[Objective]
Express the material from its start up to and including the line with "coord(178,91)" as a two-column CSV headed input and output. Give one row for each text and its answer, with each value in a single quoted field and line breaks replaced by spaces, and leave the pictures out.

[Data shown]

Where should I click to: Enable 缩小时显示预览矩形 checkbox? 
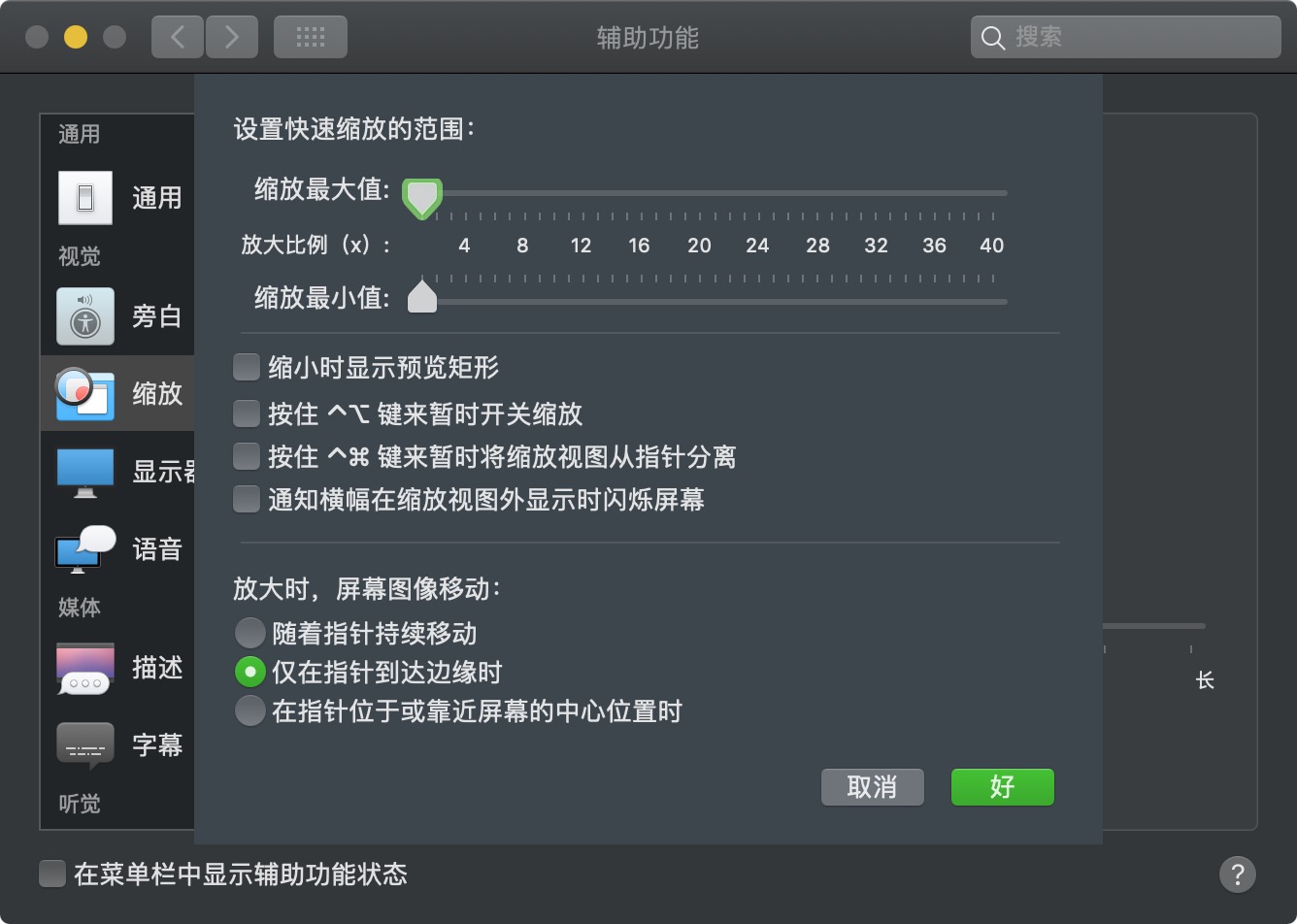(x=247, y=367)
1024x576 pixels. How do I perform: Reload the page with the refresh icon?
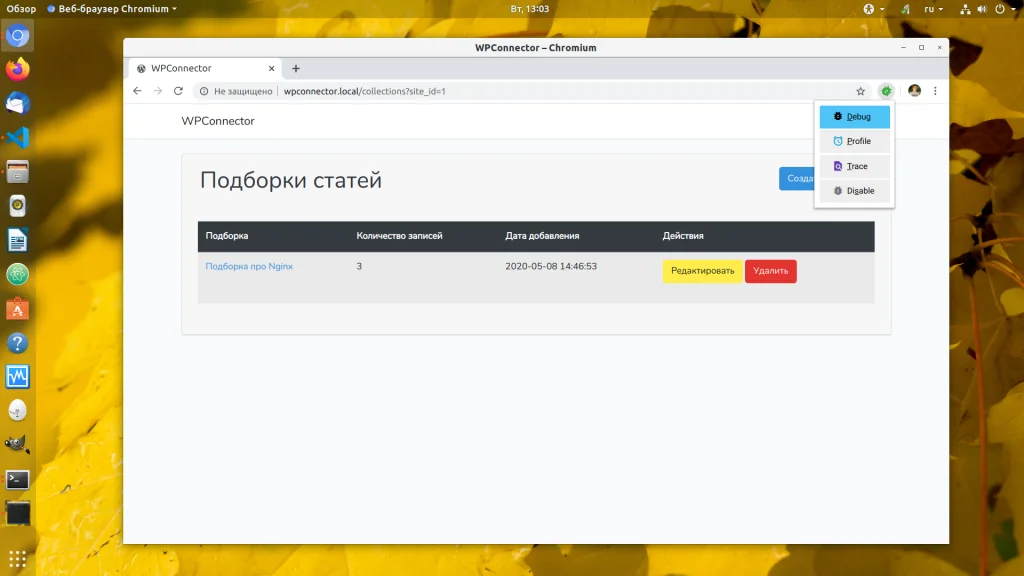coord(178,91)
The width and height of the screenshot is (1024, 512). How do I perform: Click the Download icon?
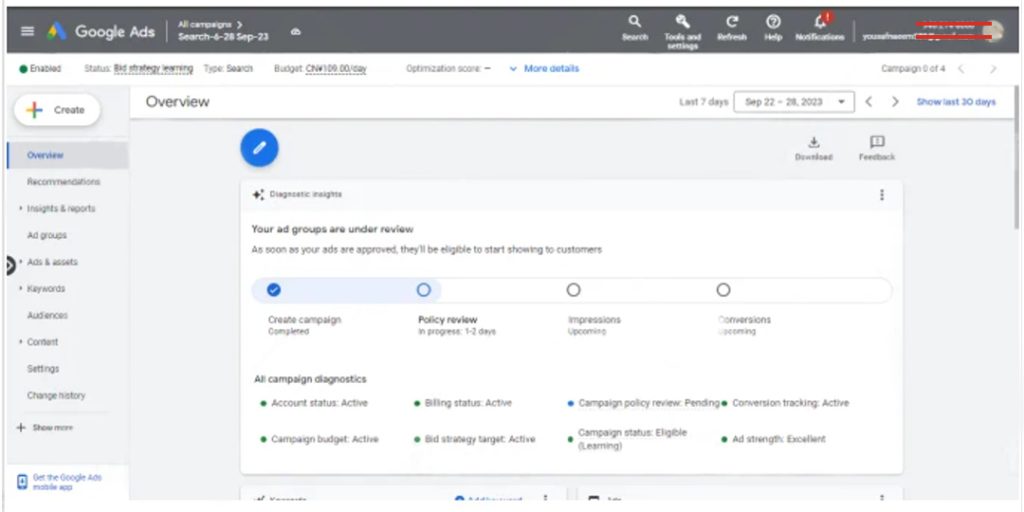click(813, 143)
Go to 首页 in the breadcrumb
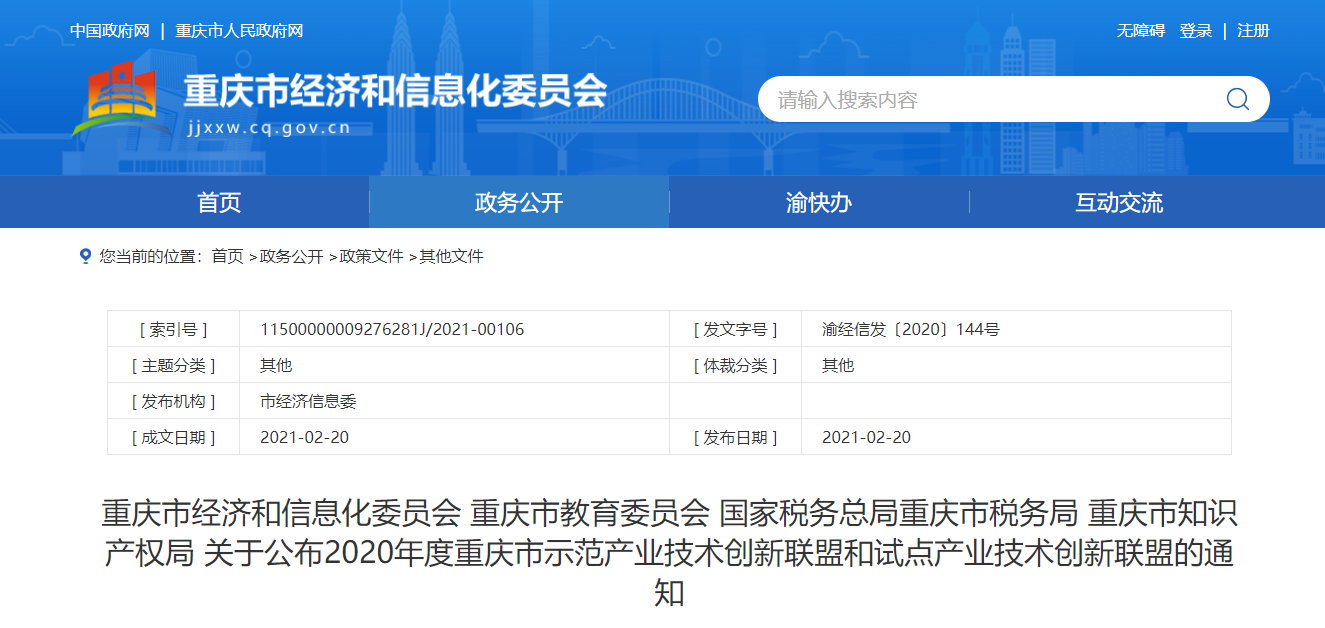The image size is (1325, 628). coord(227,257)
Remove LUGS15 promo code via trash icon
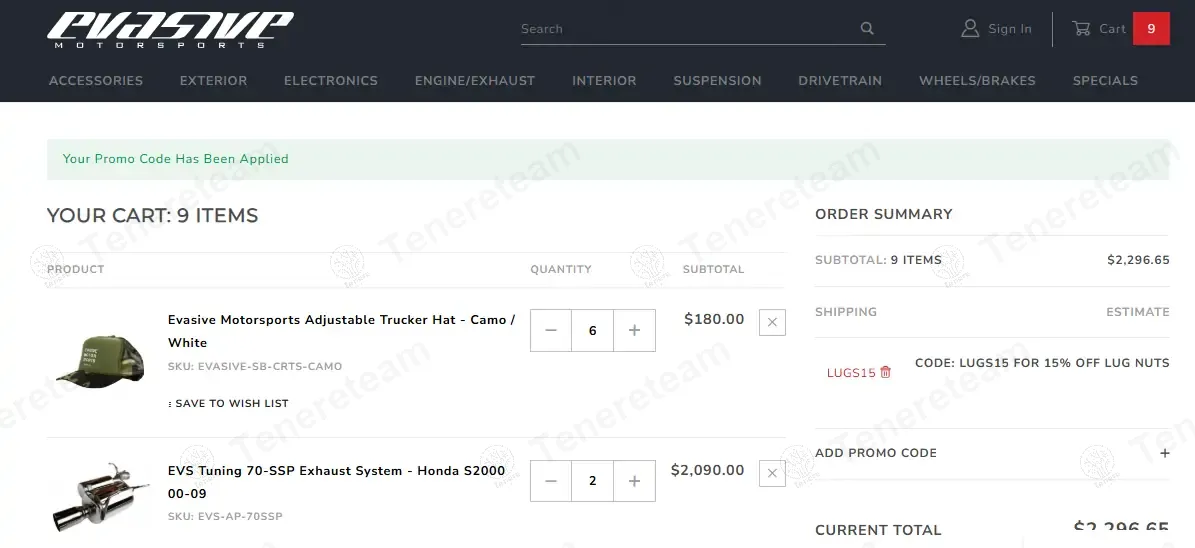The height and width of the screenshot is (548, 1195). [x=885, y=373]
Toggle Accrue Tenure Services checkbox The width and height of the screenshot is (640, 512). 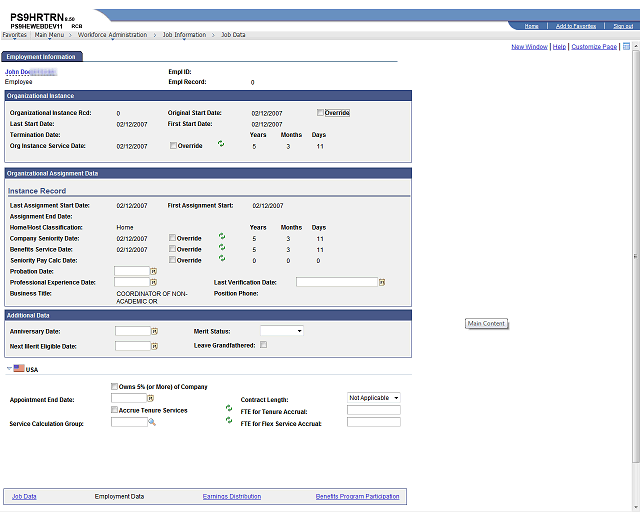point(114,410)

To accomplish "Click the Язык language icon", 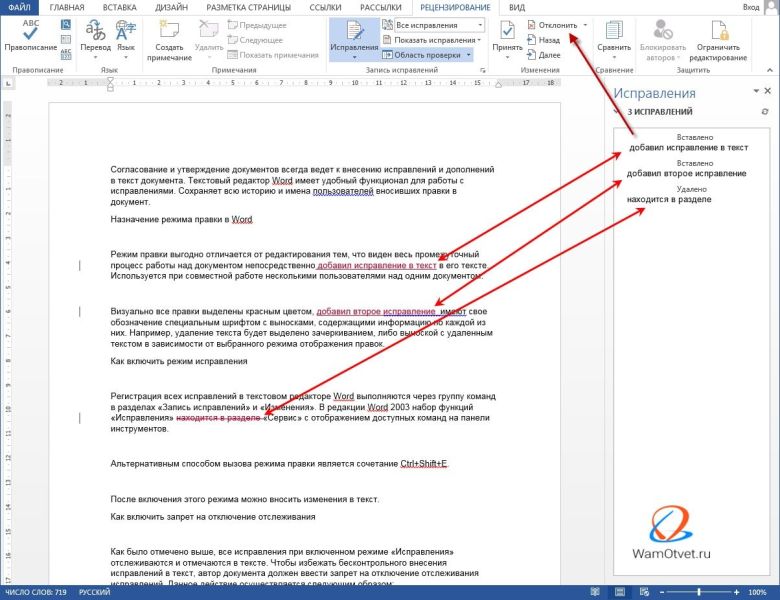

[Exercise output]
input,output
"Where should I click to: Enable 缩小时显示预览矩形 checkbox?","(x=247, y=367)"
"1024x576 pixels. How do I perform: Reload the page with the refresh icon?","coord(178,91)"